Tuesday, May 26, 2009

Well, at least they ain't homewreckers....



There's a little absurdity present, or maybe a lot, depending upon how you look at it, in the way this played out. The court upheld the ban on same-sex marriages, while allowing the 18,000 marriages that already occured to still exist, which at least indicates that they were just looking at whether ballot referendums could legitimately change the state constitution instead of any of the bs pro-Prop-8-aganda that tried to make, um, some families and human bonding illegal. (Although one judge at least did point to the equal treatment clause in his dissent--good for him, seriously.)

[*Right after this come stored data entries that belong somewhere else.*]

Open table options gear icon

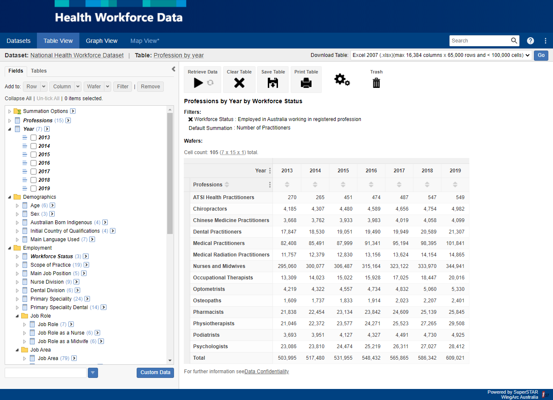point(342,79)
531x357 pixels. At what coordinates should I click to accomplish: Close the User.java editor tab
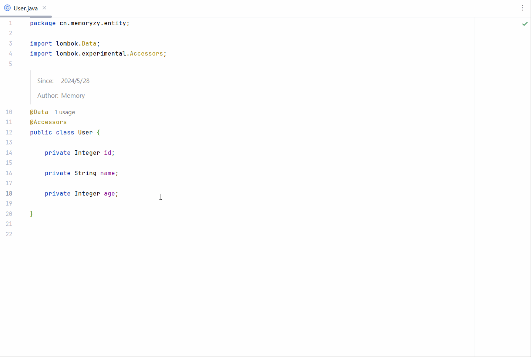pos(44,8)
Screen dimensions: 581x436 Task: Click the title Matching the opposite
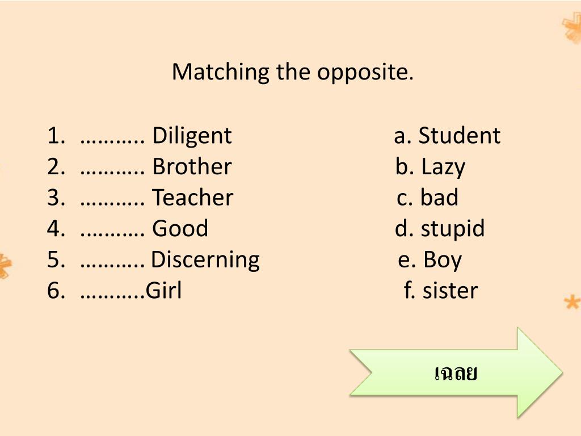(x=293, y=72)
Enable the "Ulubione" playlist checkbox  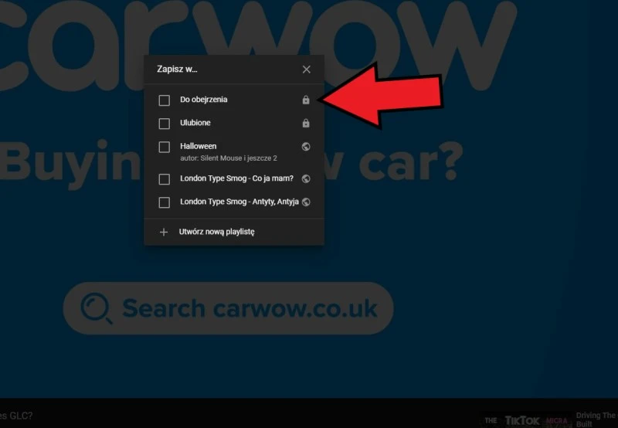(164, 124)
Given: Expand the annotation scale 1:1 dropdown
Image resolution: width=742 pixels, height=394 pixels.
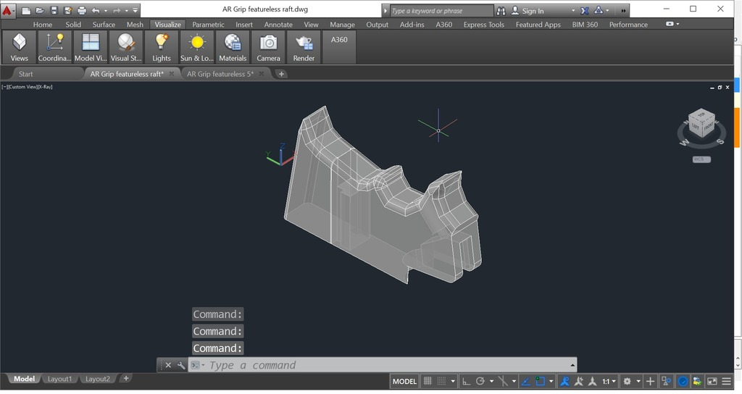Looking at the screenshot, I should (610, 381).
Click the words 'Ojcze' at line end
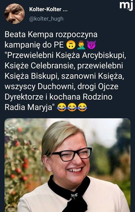This screenshot has width=135, height=212. coord(108,87)
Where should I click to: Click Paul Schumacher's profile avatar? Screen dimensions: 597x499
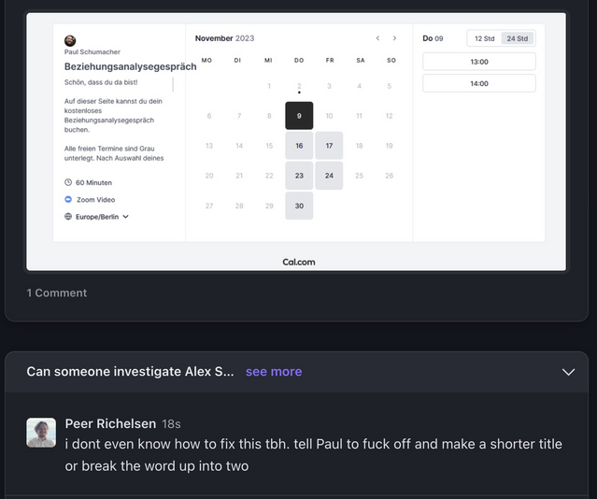[70, 40]
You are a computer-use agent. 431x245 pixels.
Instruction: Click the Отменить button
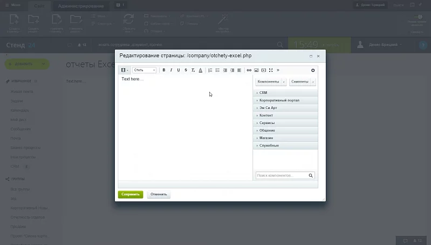tap(159, 194)
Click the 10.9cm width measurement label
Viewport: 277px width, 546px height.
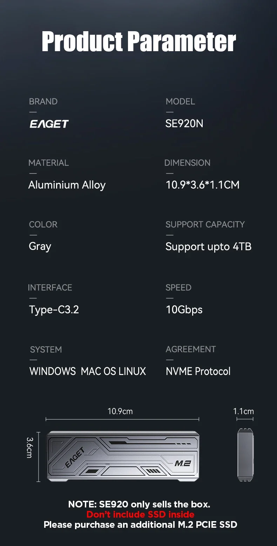[x=120, y=411]
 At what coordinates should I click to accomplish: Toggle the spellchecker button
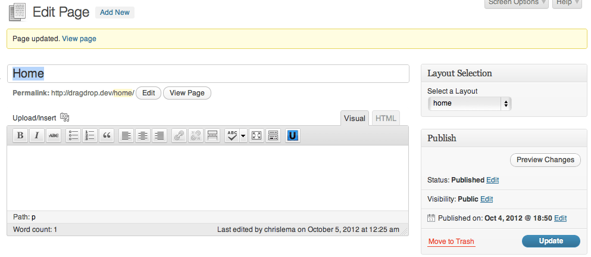[x=232, y=136]
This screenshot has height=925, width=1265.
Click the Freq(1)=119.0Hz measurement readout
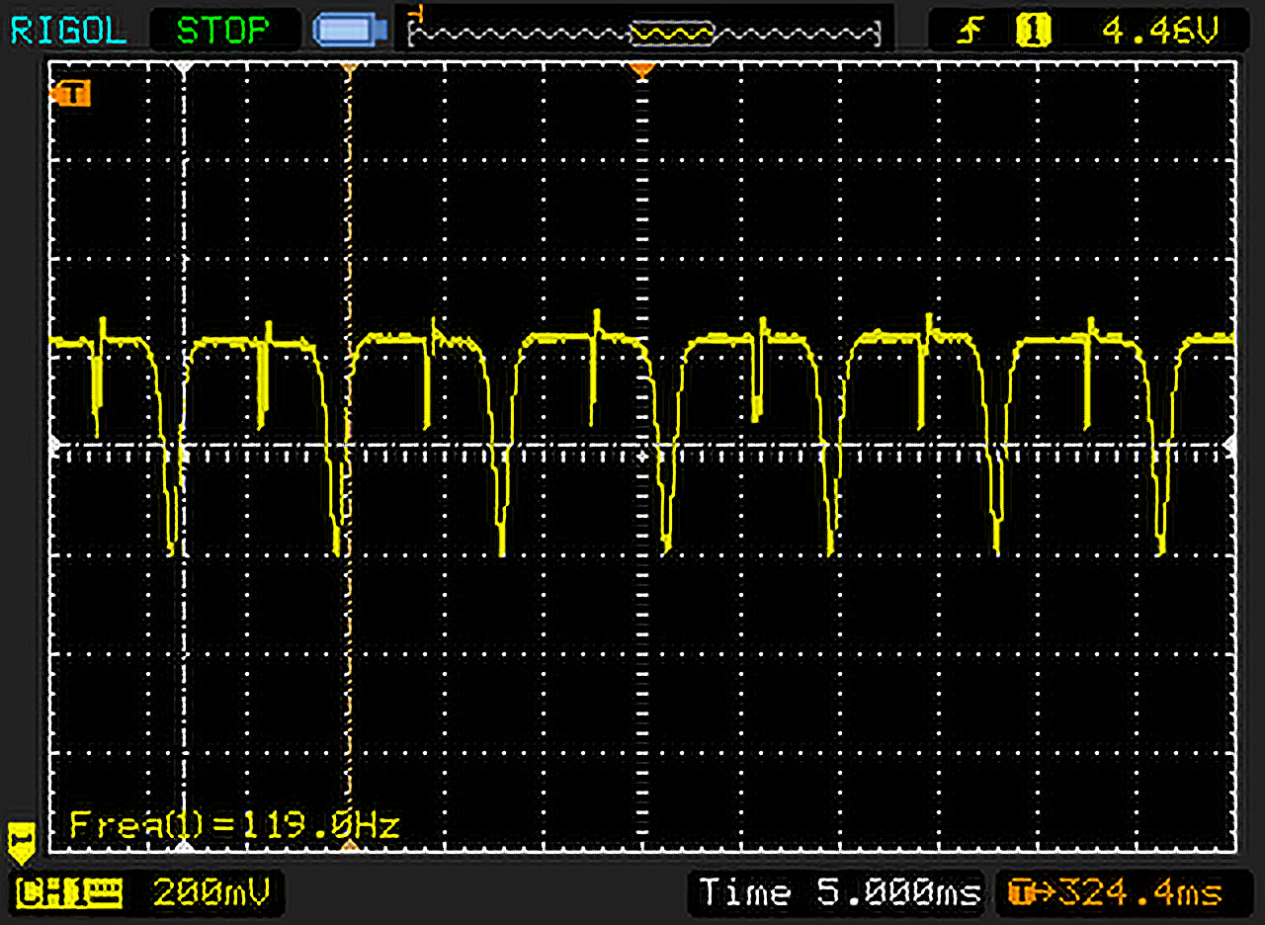[234, 824]
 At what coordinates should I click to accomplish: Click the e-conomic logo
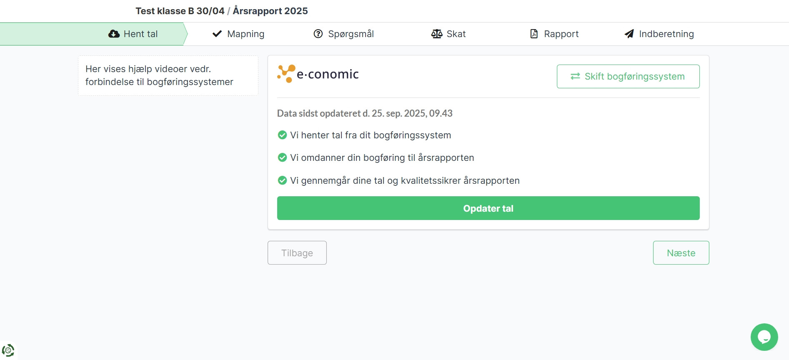pos(318,74)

And from what I've been reading around by bloggers who are smarter than I am (I concede, there are many), that the word "marriage" is disallowed to these couples, doesn't necessarily mean that the rights married couples receive can be denied to same-sex partners based on earlier legislation--I guess they could wind up with a situation kind of like civil unions in New Jersey in the meanwhile. And of course, California being California, they could just put the referendum up on the ballot again. (And again?)

Until sanity prevails and all people get to be treated the same under the law. I just think it has to be inevitable that that day will come, and I also think a lot can be learned from how the religious right mobilized to pass Prop 8--and how educating and activism might stop it from happening again.

The way this case played out was disappointing, though.